1. The manifold started to bend. Sentence embeddings for comp.sys.ibm.pc.hardware and comp.sys.mac.hardware overlap — they share vocabulary (“driver”, “boot”, “RAM”), writing style, question types. In UMAP those classes don’t sit as disjoint blobs; they bleed into each other along a curved seam. K-means has to plant a Voronoi boundary somewhere in that seam, and wherever it plants it, it misclassifies the items near the line. DYF’s density-based cut can follow the seam instead of cutting straight across it.

2. The flat k=20 ground truth is arguably wrong. DYF found 34 natural communities, which over-shoots the 20-class label — but 20 Newsgroups has an implicit hierarchy (comp.*, rec.*, sci.*, talk.*) with uneven subgroup structure within each branch.
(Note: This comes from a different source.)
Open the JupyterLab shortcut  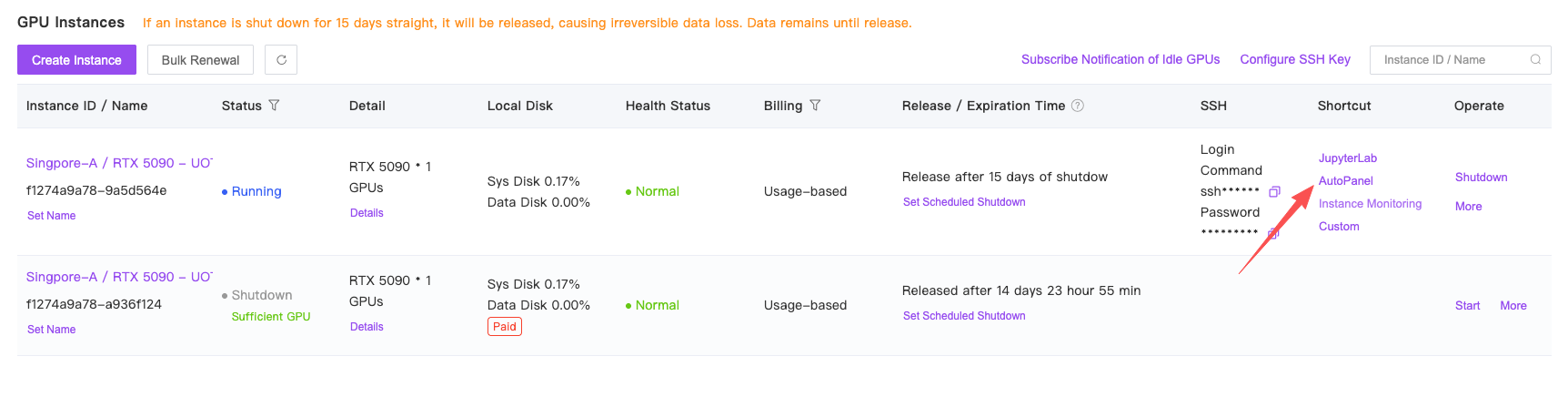pos(1347,158)
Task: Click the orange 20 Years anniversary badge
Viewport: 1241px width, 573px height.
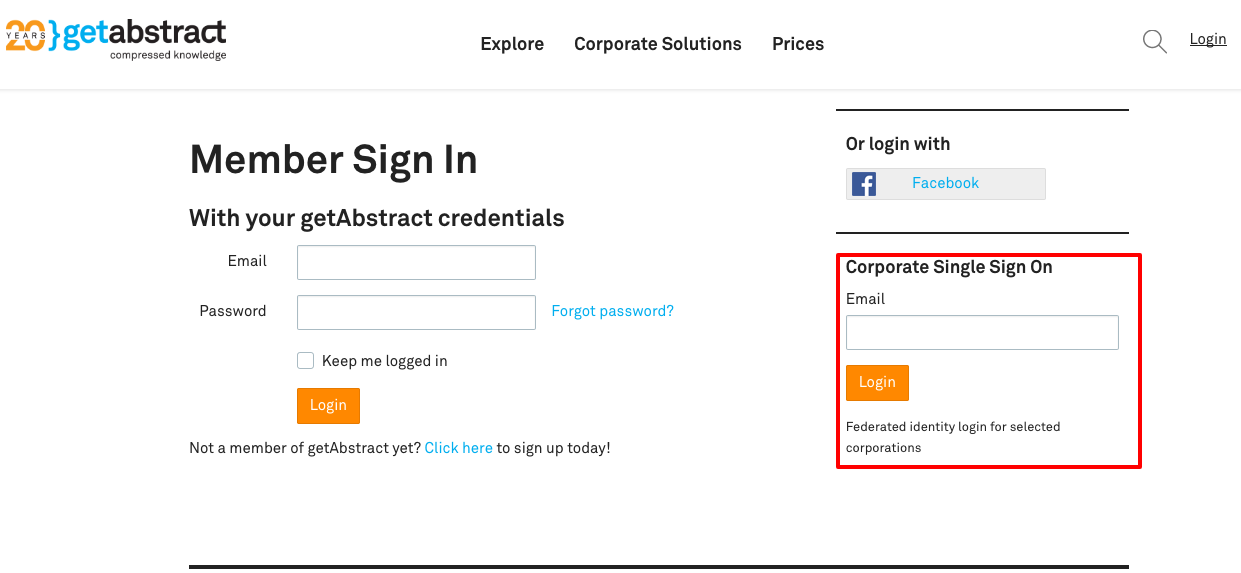Action: 25,36
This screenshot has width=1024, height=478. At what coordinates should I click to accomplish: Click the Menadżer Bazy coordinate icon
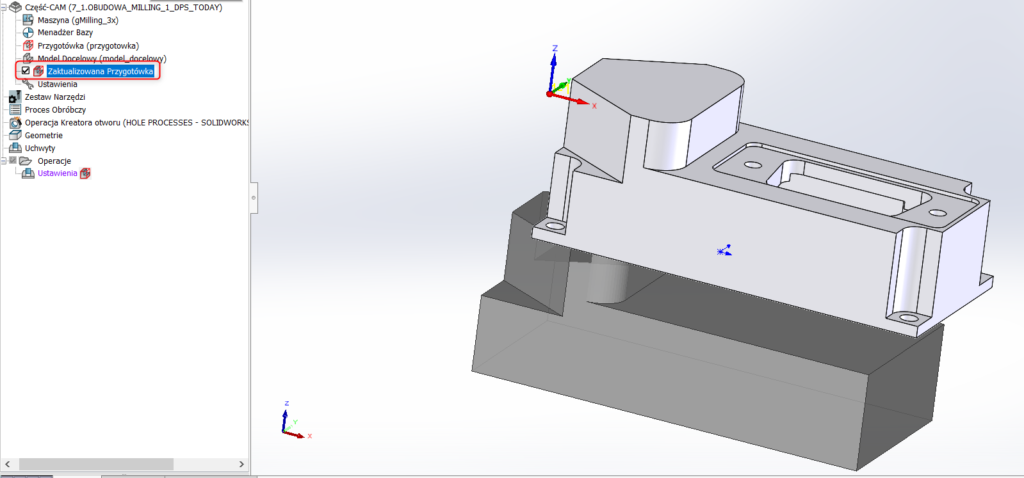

Splitting comp.sys.* into an IBM community and a Mac community isn’t a mistake; it’s finding real sub-topic structure the flat label doesn’t encode. NMI partially rewards this (it normalizes for mismatched cluster counts) but not fully.
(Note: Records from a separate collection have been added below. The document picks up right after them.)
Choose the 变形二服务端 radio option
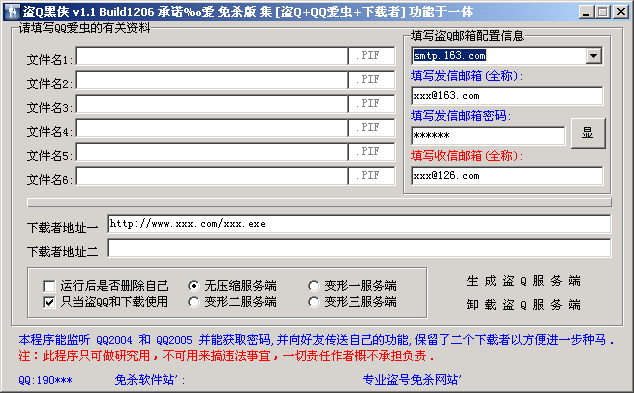 tap(194, 302)
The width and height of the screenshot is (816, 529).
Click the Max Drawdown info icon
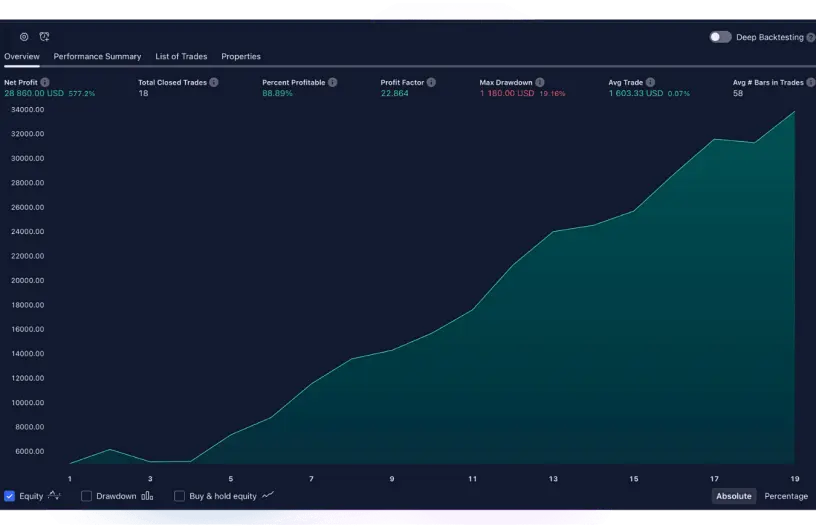coord(540,83)
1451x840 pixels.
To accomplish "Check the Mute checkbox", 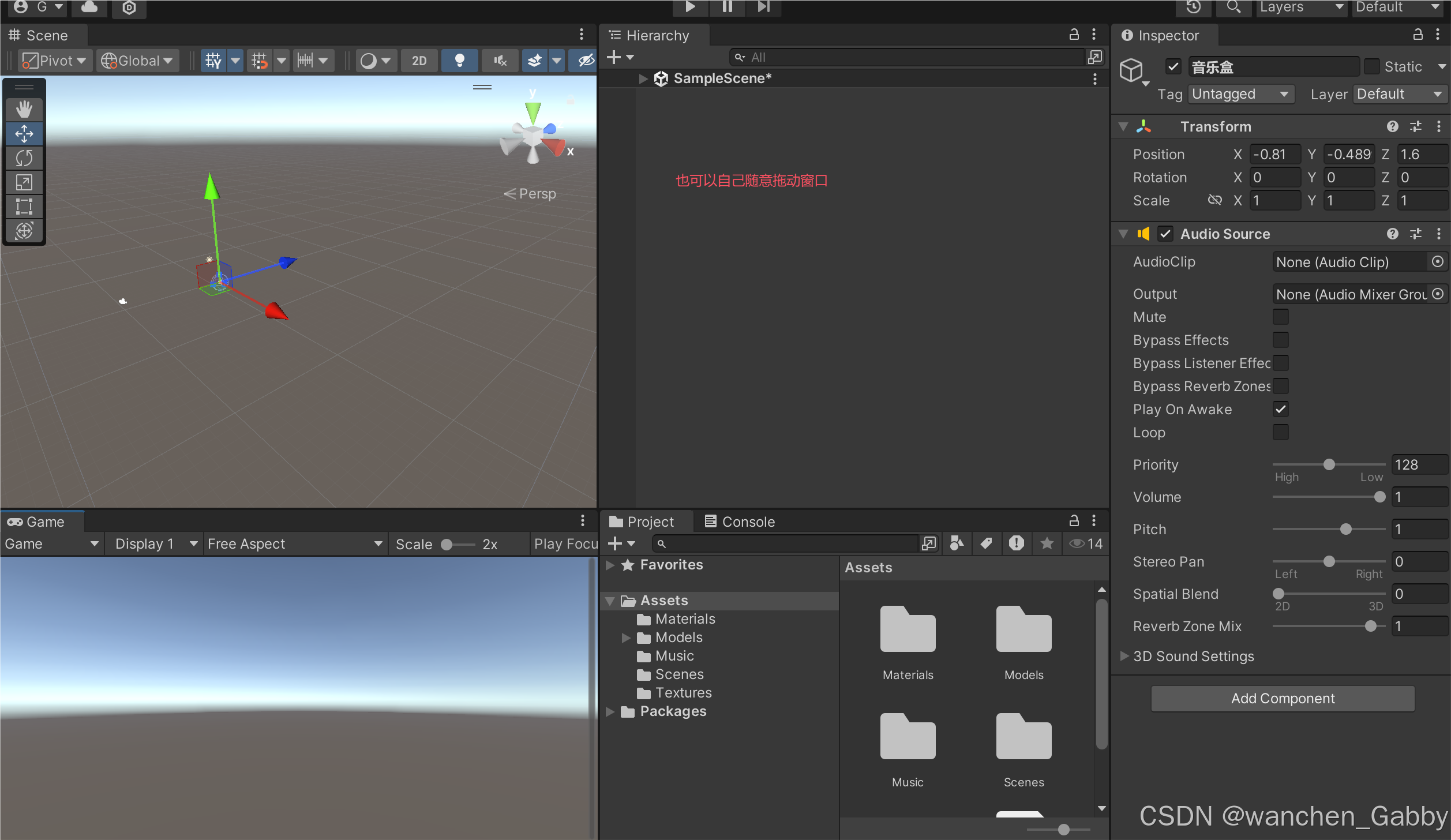I will point(1280,317).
The home-court / away-game framing, continued

K-means is a superb algorithm when the problem matches its inductive bias: “minimize within-cluster Euclidean variance, and I’ll tell you how many clusters there are.” Digits satisfies both conditions perfectly — ten convex blobs, k handed over. Text embeddings break both conditions at once: the geometry isn’t convex, and the real number of semantic communities isn’t even well-defined (there are 4 top-level topic groups, 20 flat labels, and probably 30+ meaningful sub-topics).
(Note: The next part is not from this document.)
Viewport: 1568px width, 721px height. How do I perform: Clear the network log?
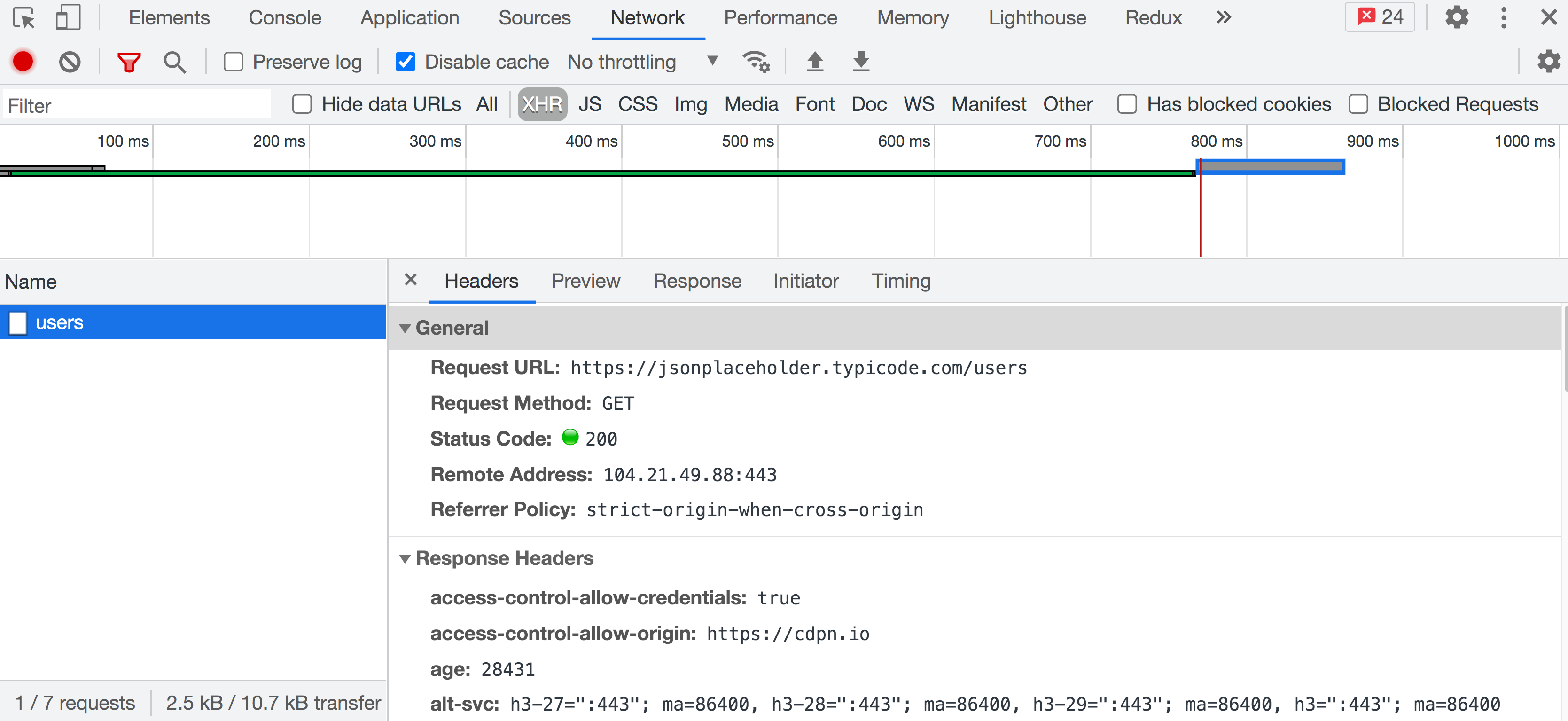coord(70,62)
On its home court k-means wins by 0.077 NMI. On the away game it wins by 0.018. As we get into the remaining notebooks — Olivetti Faces (40 identities, 10 examples each, very non-convex in pixel space), CMU MoCap (continuous motion manifolds, no discrete labels at all) — that gap should continue to shrink or invert.

Pros and cons recap

DYF (parameter-free) K-means (oracle k=20)
Needs k? No. Yes — given 20 upfront.
Behavior on curved manifolds Follows density; can trace seams. Cuts straight Voronoi lines across them.
Behavior when true structure is hierarchical Finds sub-topics (34 vs 20), partially rewarded by NMI. Forced to a flat 20-partition; can’t express hierarchy.
Behavior when embedding noise is high Tree leaves absorb some noise before Louvain merges. Sensitive — outliers pull centroids.
Tree output Yes — can re-cut at coarser or finer resolution post-hoc. No — flat at exactly k.

What to take away

  • DYF essentially ties oracle k-means on text. 0.018 NMI is well inside the run-to-run variance of either method.
  • The “recovered 34” isn’t over-partitioning, it’s hierarchy. The 20-class label is a human convenience; the semantic structure has more joints.
  • HDBSCAN doesn’t scale here. 144 seconds and 84% discarded is a dealbreaker at 18K+ documents, which is small by real-world RAG standards.
  • Parameter-free is getting cheaper to justify. On digits, the oracle gave k-means a 0.077 NMI edge. On 20NG, it bought k-means 0.018. The cost of parameter-free is dropping as the geometry gets harder — which is the regime you’re in whenever you don’t already know what’s in your corpus.